La copertura mediatica della migrazione tende ad assumere toni negativi, spiega Jakob Moritz Eberl, un altro ricercatore del progetto REMINDER. "Tra le altre cose, questo perché i discorsi sulla migrazione sono dominati dai partiti estremisti, che tendono a essere citati nelle notizie", ha spiegato durante un webinar su "Il ruolo dei media nella migrazione", organizzato dal Bosch Alumni Network.
Lo studio rivela che anche molti articoli sull'economia o sulla sicurezza sono collegati alla migrazione. Tali contenuti di solito fanno allarmismo sulla concorrenza nel mercato del lavoro o sulla contaminazione culturale, portando ad atteggiamenti negativi nei confronti dei migranti.
Le donne sono tradizionalmente fortemente sottorappresentate nella copertura migratoria, anche durante il picco del 2015. Sebbene sia vero che gli uomini costituiscono gran parte dei migranti, sono spesso i giornalisti a decidere consapevolmente di concentrarsi su di loro.

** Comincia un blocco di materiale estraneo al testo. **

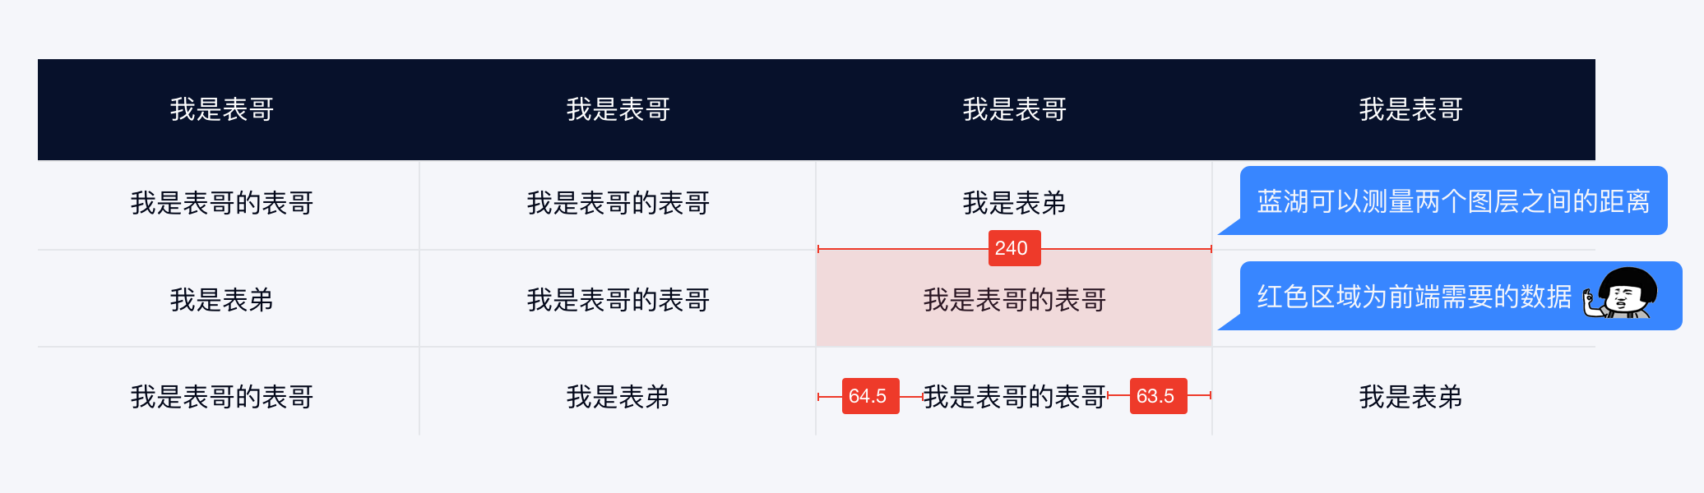Click the red 240 width measurement label

[x=1014, y=248]
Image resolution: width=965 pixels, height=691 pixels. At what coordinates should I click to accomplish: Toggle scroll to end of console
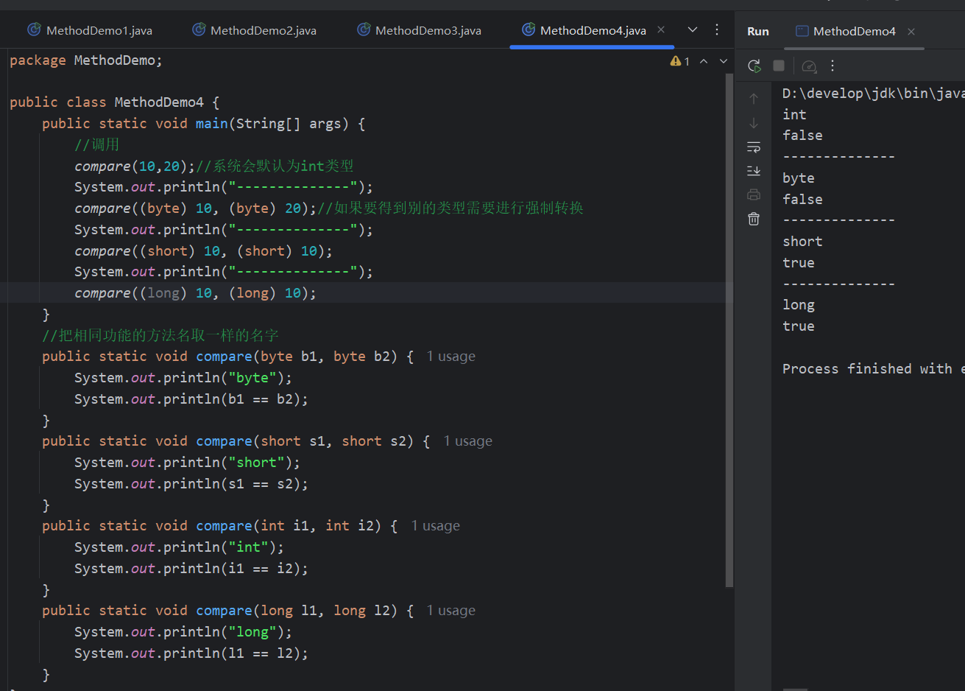[754, 171]
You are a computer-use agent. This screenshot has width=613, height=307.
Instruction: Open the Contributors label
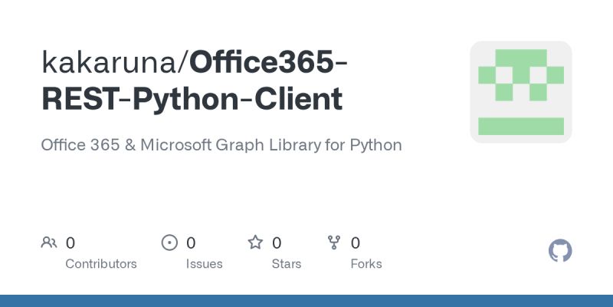click(101, 264)
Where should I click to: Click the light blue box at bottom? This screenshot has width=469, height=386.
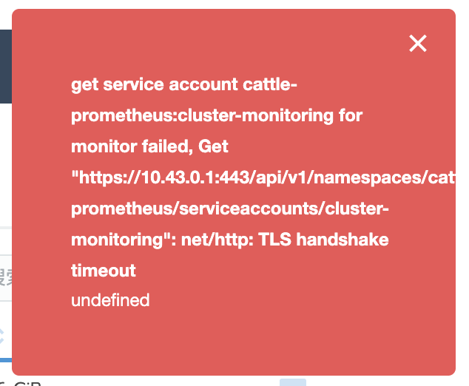(292, 382)
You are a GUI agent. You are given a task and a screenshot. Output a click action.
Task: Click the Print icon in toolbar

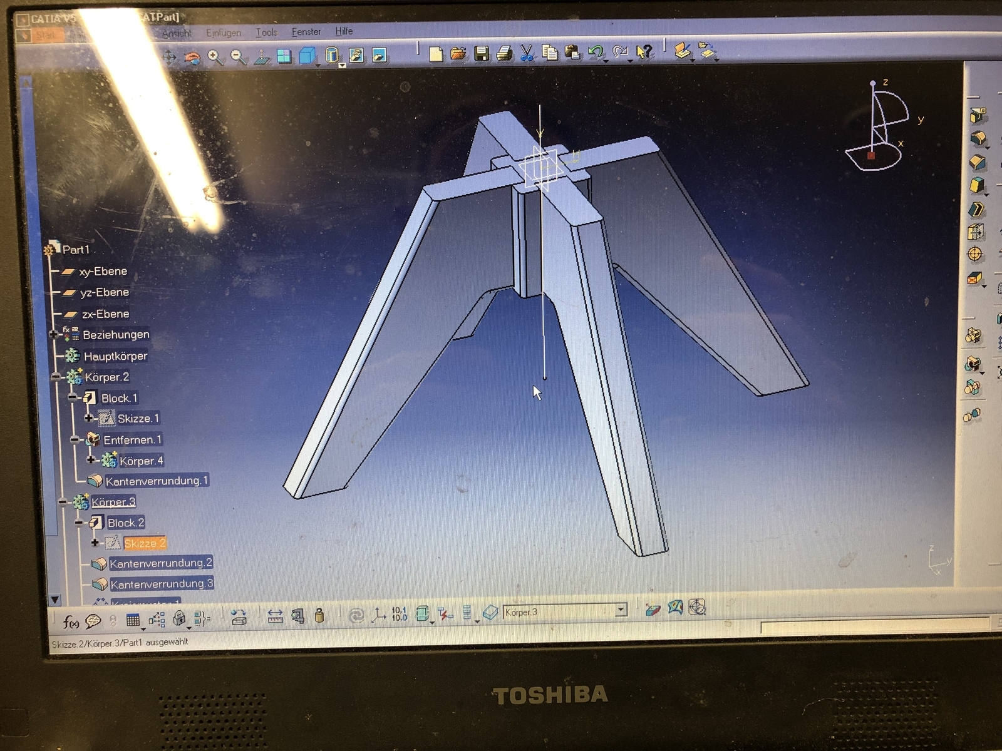pos(504,54)
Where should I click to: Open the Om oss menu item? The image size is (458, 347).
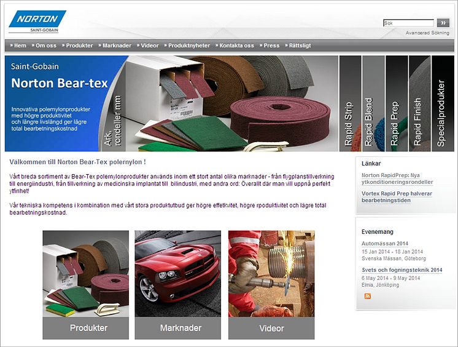(44, 46)

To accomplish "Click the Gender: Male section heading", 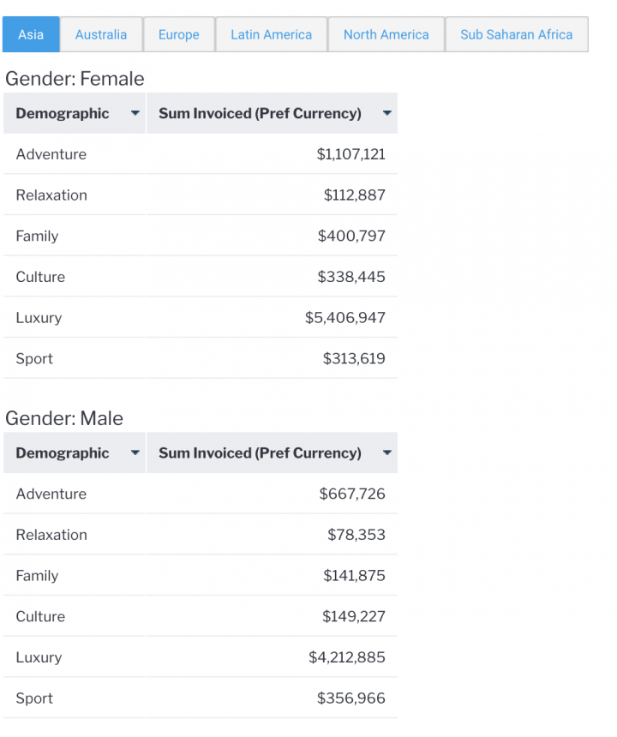I will [66, 418].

I social media hanno rimodellato la rete di migrazione
Il progetto “MIRROR”, anch'esso realizzato dall'Università di Vienna, si concentra su migranti e media nella pandemia, con interviste a migranti in Bosnia Erzegovina, Turchia, Italia e Libia. Smartphone e social network hanno cambiato le regole del gioco: "I dispositivi mobili sono strumenti decisivi per i migranti", afferma Eberl.
In Bosnia, i migranti hanno detto ai ricercatori che non sarebbero rimasti in un centro di accoglienza senza Wi-Fi, poiché è fondamentale per ottenere informazioni sui passi successivi.
"Con i social media i migranti possono rimanere in contatto in ogni momento, ma non sempre dicono tutta la verità: quando parlano con i membri della famiglia nel loro paese di origine, ad esempio, possono addolcire le cose per alleviare le preoccupazioni", racconta Eberl. Alcuni intervistati hanno dichiarato che l'Europa non è davvero come la immaginavano e che il processo di richiesta di asilo è molto più difficile di quanto fossero stati informati; tuttavia, alle loro famiglie a casa dicono che va tutto bene.
L'infodemia durante la pandemia
Secondo la ricerca MIRROR, le persone che seguono le emittenti pubbliche hanno maggiori probabilità di riconoscere la disinformazione rispetto al pubblico di emittenti commerciali, tabloid e social media.
Il “16° Rapporto di Comunicazione” dell'Associazione Carta di Roma mostra che Facebook è il secondo mezzo di diffusione delle notizie e il 31,4% degli italiani lo utilizza per ottenere informazioni. Secondo il report, l'uso di un linguaggio emergenziale e allarmistico contribuisce a creare un clima di minaccia e paura.
In Austria, secondo un altro sondaggio condotto dall'Università di Vienna, l'emittente pubblica rimane la fonte di informazione considerata più affidabile, poiché i media commerciali sono entrati nel mercato solo all'inizio del 21° secolo.
"I sostenitori dei partiti di estrema destra non si fidano dei media in generale e dell'emittente pubblica in particolare", spiega Eberl. Mentre il 56% degli intervistati ha una certa o molta fiducia nella copertura mediatica della pandemia, in tema di migrazioni la fiducia del pubblico nei media è solo al 31%.
Questo articolo fa parte del progetto "The World after COVID19: Migration and mobility", realizzato dal Kosovo Institute for Economic Development/ Ekonomiks (Kosovo), Fagaras Research Institute (Romania) e Youthnest (Grecia). Il progetto è finanziato dall'International Alumni Center/ Iac, Berlino, nell'ambito del Bosch Alumni Network/ BAN.